IMF’s Ukraine Fact-Finding Team to Finish as Early as TomorrowSandrine Rastello
The International Monetary Fund team assessing the needs of Ukraine’s economy is likely to complete its work as early as tomorrow, a fund spokesman said.
“The next steps would be for that fact-finding team to make their presentation, their assessment to brief IMF management,” spokesman Gerry Rice told reporters in Washington today. He said the discussions in Kiev made “good progress.”
Rice said he couldn’t give a timetable or amount for a potential loan, though the IMF can respond “fairly quickly.”

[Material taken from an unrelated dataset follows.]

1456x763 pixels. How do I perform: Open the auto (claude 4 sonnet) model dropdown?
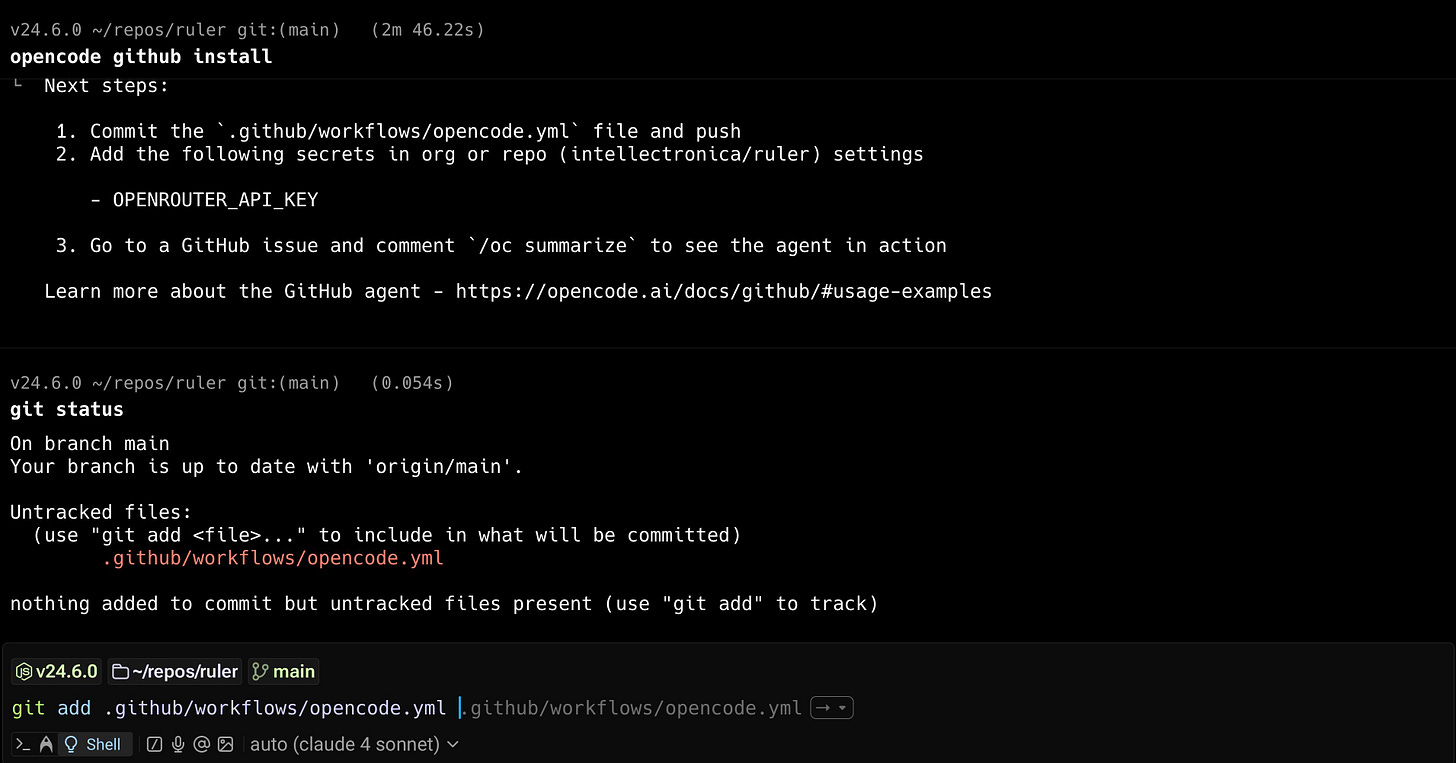pos(354,744)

“The key is the commitment of the government,” Rice said. “There are indications of a commitment to reform, but again, that’s something that the fact-finding team will be reporting on.”
Ukrainian Prime Minister Arseniy Yatsenyuk yesterday promised to adopt measures needed to steady an economy beset by a plunging currency and widening budget deficits.

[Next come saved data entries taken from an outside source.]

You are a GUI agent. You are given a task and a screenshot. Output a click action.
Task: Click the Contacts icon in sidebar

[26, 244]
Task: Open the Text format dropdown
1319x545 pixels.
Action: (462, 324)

“We fully realize that the IMF program is not a sweet candy, but on the other hand, my country desperately needs real reforms to stabilize the Ukrainian economy,” he said in Washington at a forum at the Atlantic Council, a research institute.
The $15 billion IMF loan Ukraine is seeking is key to unblocking aid pledged by the U.S. and the European Union to help stabilize the former Soviet republic after the ouster of its Russian-backed president. The challenge for Yatsenyuk is to convince the IMF it’s serious about overhauling an economy that barely grew in the past two years and tops global rankings of corruption.
The country’s industrial production has fallen for 20 straight months, and energy minister Yuri Prodan said the government faces a 37 percent increase in its bill for Russian natural gas. The economy may shrink by 3 percent this year after failing to grow last year, according to Capital Economics Ltd. in London.
Ukraine’s gross domestic product adjusted for inflation today is at the same level as two decades ago, while that of Romania and Russia grew by 60 percent and Poland by 130 percent, according to Erik Nielsen, chief global economist at UniCredit SpA in London.
The country ranked 144th among 177 nations, tied with Nigeria, in the annual Corruption Perceptions Index compiled by Transparency International, a Berlin-based watchdog.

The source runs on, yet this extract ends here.